At the age of eighteen, he passed the English radio amateur examination and would like to apply for a ham license. He was very excited to be on the air, but another obstacle appeared in his way. According to the British law, you have to be at least 21 years old to operate amateur radio, so even if he was legally licensed, he was not allowed to actually operate. After three years of patience, he finally obtained VS6XMC. You might have already known that the prefix of Hong Kong was first “VS6” but it changed to “VR2” after the transfer of the sovereignty of Hong Kong in 1997. Now the law has changed and they can be an amateur radio operator at any age. His son, VR2XMB, got his license at the age of 16.

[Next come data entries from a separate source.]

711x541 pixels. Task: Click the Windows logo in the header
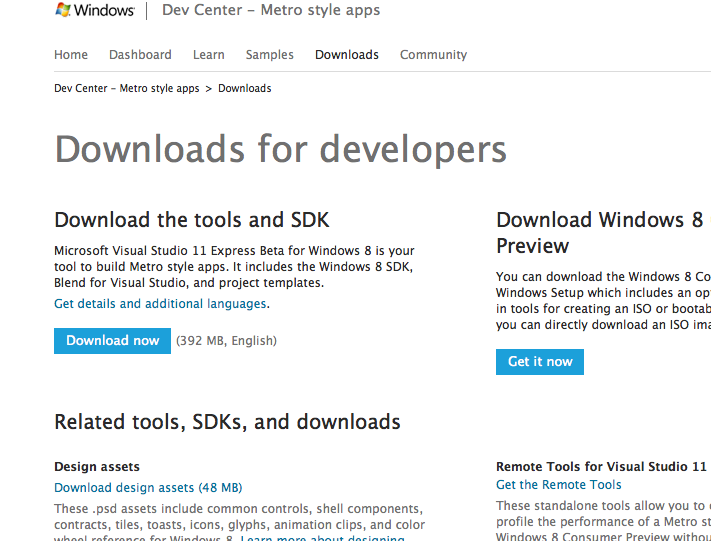click(x=95, y=11)
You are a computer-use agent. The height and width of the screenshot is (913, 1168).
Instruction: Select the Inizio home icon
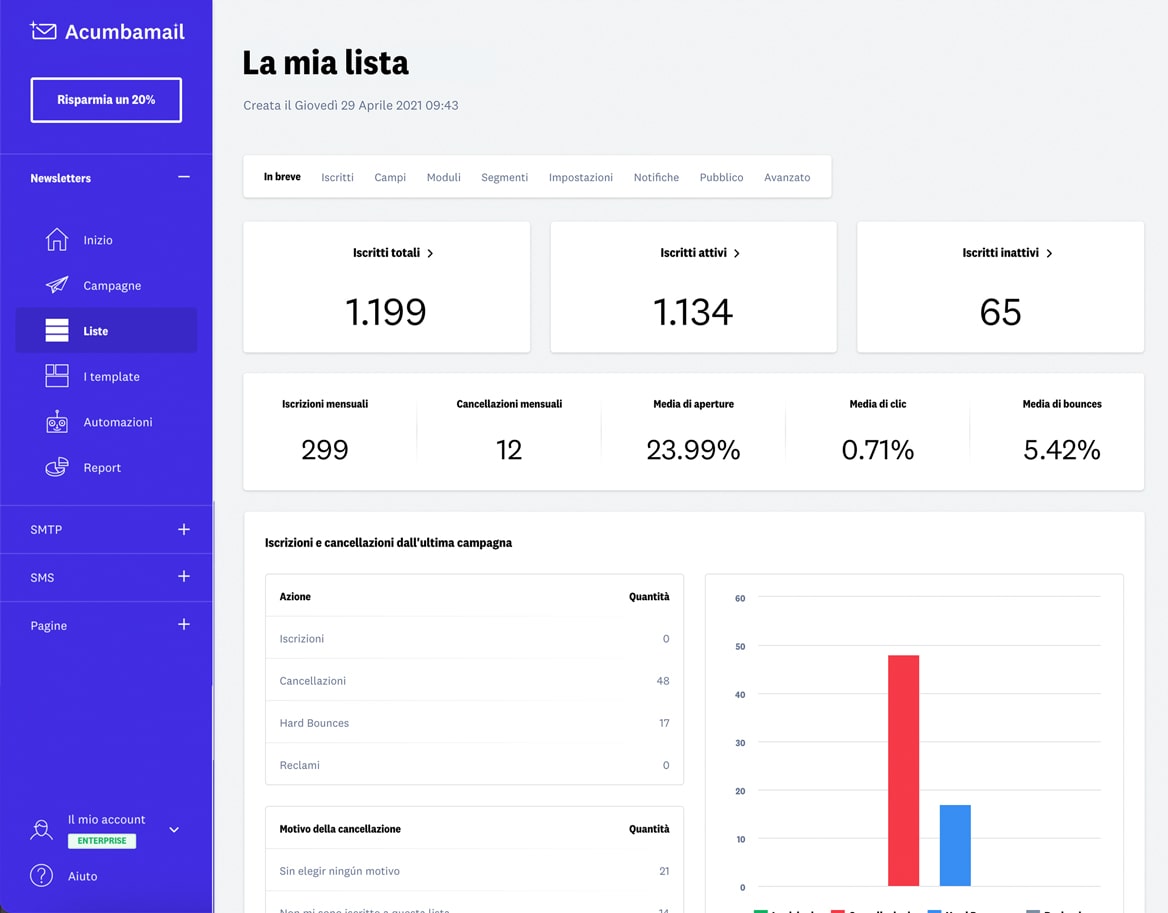coord(55,239)
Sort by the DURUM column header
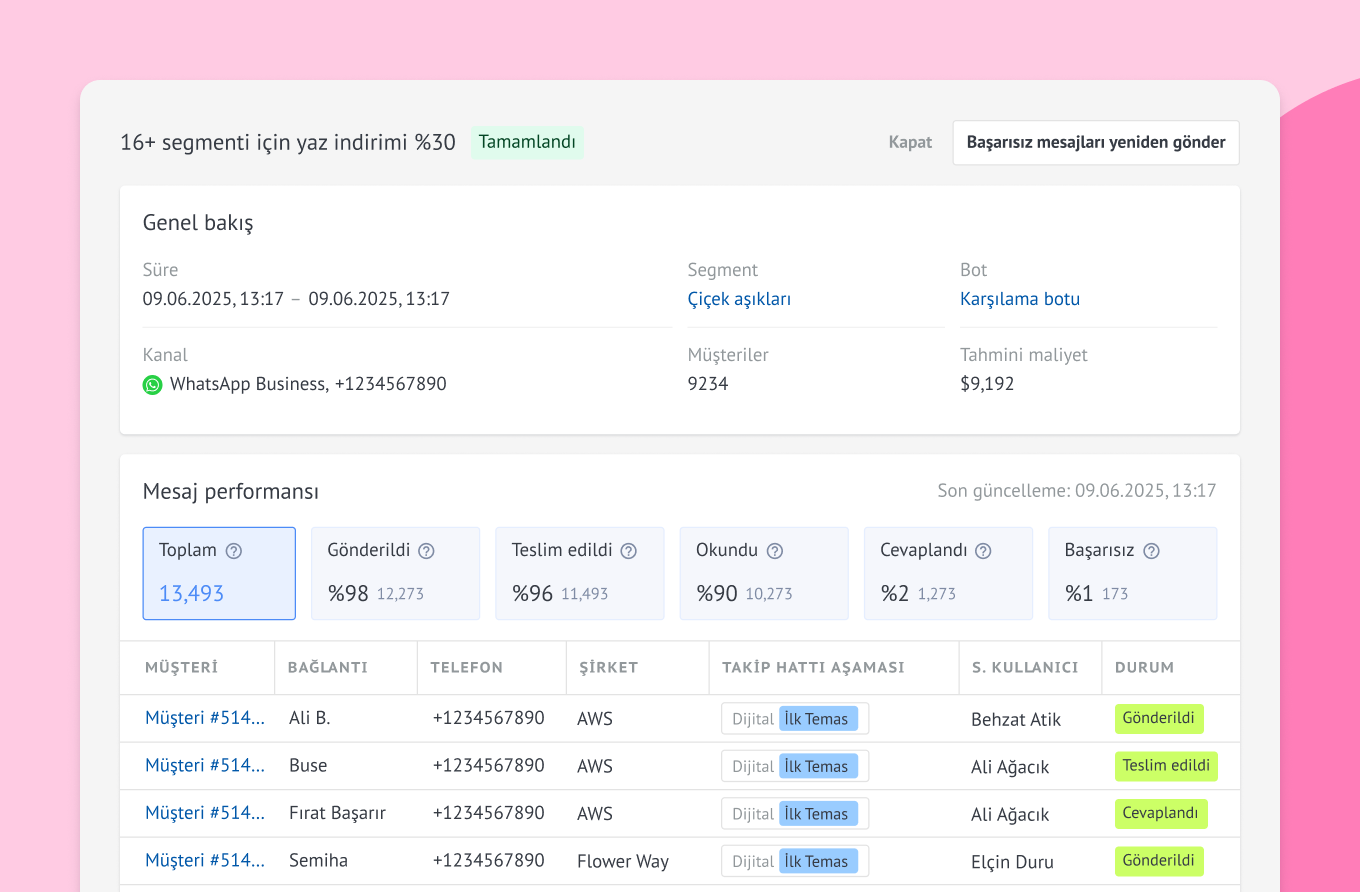 click(x=1144, y=667)
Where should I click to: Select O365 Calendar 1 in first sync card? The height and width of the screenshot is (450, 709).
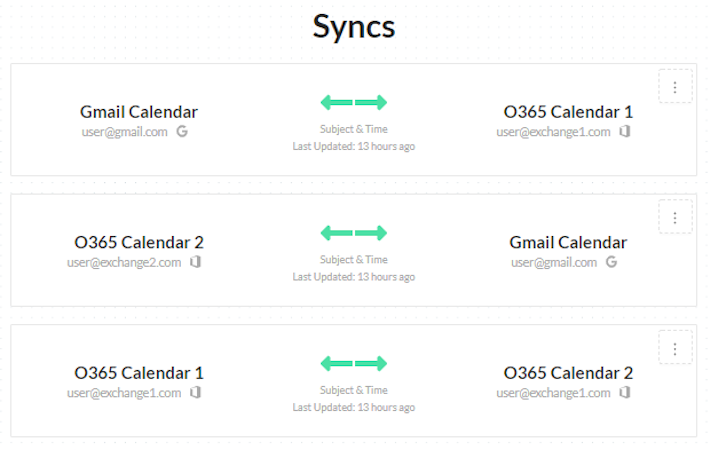click(568, 111)
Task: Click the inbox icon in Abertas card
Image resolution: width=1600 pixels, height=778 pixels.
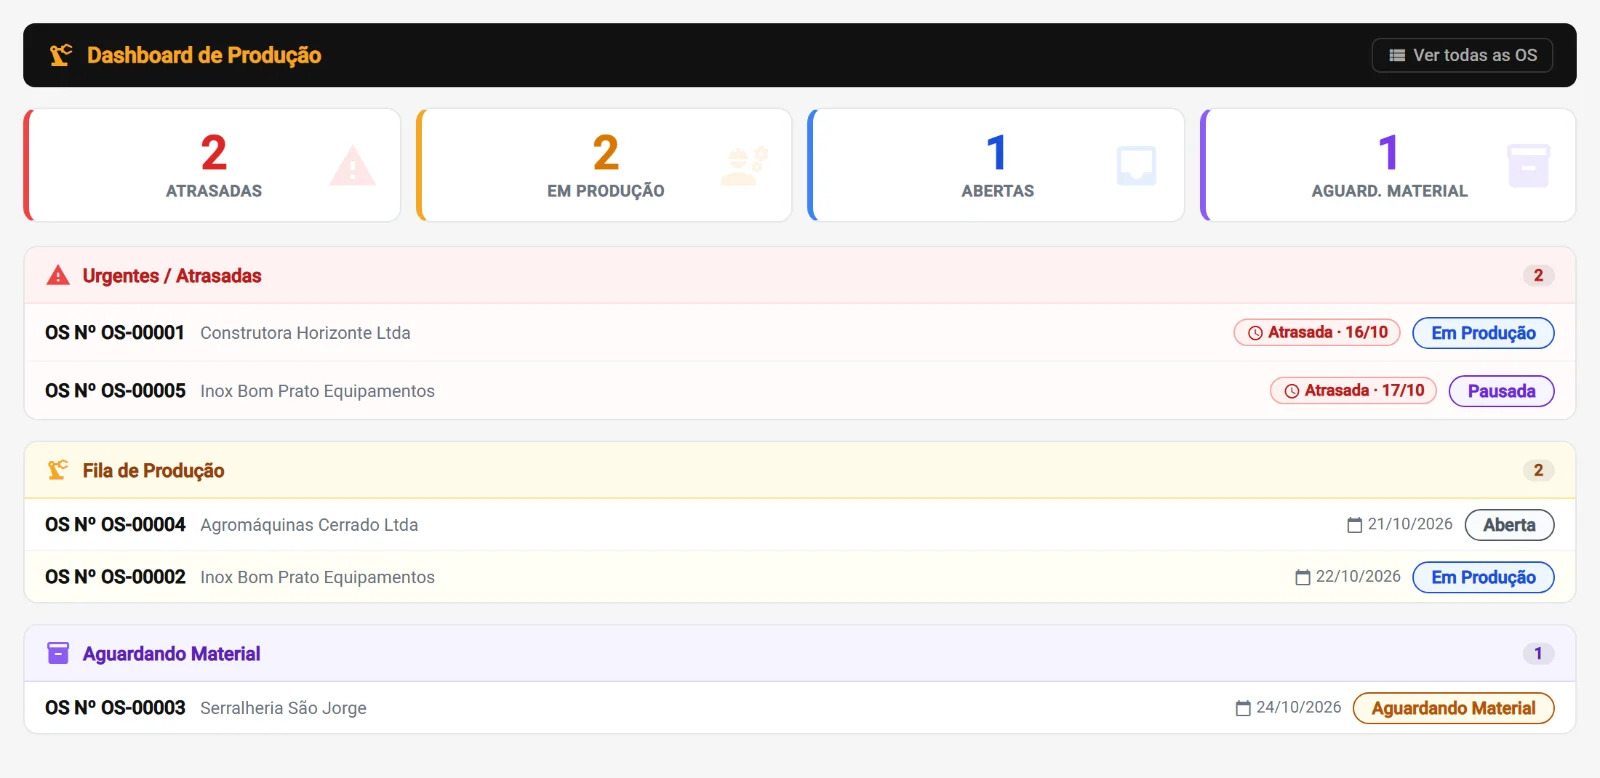Action: (x=1136, y=166)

Johnny’s son VR2XMB got his license at 16.
His first rig was the Icom IC-2AT, which was about 1,500 HKD at that time. He was an university student and doing a part time job, and 1,500 HKD was really expensive for him. “I never regret buying the IC-2AT. It’s an about 40 years old radio, but I still can use it while it is being fixed. I love Icom radios because of their high quality and reliability,” he said.
Now he does not proactively operate radios because his dearest mother is now 88 years old and needs nursing care so he is helping her every day. He used to be on the air in the SSB mode with the IC-7610. He liked talking with his friends around the world as well as competing in contests. Now he lives on the 46th floor of a high-rise apartment so he puts his mobile antennas for the 21 and 28 MHz out of the window. The antenna height is about 150 meters (492 feet) above the ground so even with mobile antennas, his signals can reach quite far. They are his favorite bands lately. In the past, he was also dedicated to DX operation and 100 entities confirmed so far. He liked to have QSOs with East Coast stations. Although it was very difficult to reach from Hong Kong, that is the best part of amateur radio, he said.
The IC-781 is still a very good analogue radio when compared with IC-7800
Some of his ham colleagues bring in their K3 and IC-7700 to compare with IC-7800
He puts two mobile antennas for the 21 and 28 MHz out of the window.
He also operates amateur radios in charity events conducted by Hong Kong Amateur Radio Transmitting Society (HARTS), utilizing the call sign “VR2HK.” HARTS is a non-profit organization that encourages amateur radio activities to the Hong Kong society, and Johnny used to be HARTS’ representative in IARU Region 3. He attended the IARU Region 3 conference in 2012 and 2015. He thinks amateur radio is a great hobby for both education and emergency and very happy to help their charity activities.
Radio communication support for UNICEF 21 km charity run
Radio communication support for Oxfam Trailwalker 100 km charity run
One of the most impressive QSOs in his ham life was occurred by chance in 2000. In the year of 2000 was a time of solar activity maximum, so the propagation conditions were great. One day afternoon, he was in the bathroom holding a handheld radio with a telescoping antenna. He was just listening to the 50 MHz band and very relaxed. Suddenly, he happened to receive a signal from a station in Saudi Arabia! With just a handheld and a telescoping antenna...he couldn’t believe that at first. He was so excited to call the station and the QSO was successful. Another one was occurred in the same year while he and his ham colleagues were operating field day working 144 MHz SSB on a hilltop. He was very surprised that the team was able to have a QSO with a JA station, which might happen only once in one’s life.
He usually reads the QST magazine to gather amateur radio information. Since Chinese and Japanese both use Chinese characters, he used to order the Japanese CQ magazine and read it by grasping the general meaning from Chinese characters. He has many ham friends in Japan and enjoys exchanging information. He usually attends Tokyo Ham Fair or Asia Pacific DX Convention (APDXC) but due to the COVID-19 situation, unfortunately his next visiting Japan has not been decided yet.
Lastly, he told us about his future goals. He will be 60 years old next year and retiring from his real estate profession. His second job is a part time professor at university, telling students about real estate business and appraisal. “Even after I retire, I want to keep interacting with young people or doing volunteer activities. Of course, I want to be on the air as well, more than ever! I really hope the situation will get better soon. I can’t wait for the day when we feel safe and see my ham friends around the world.”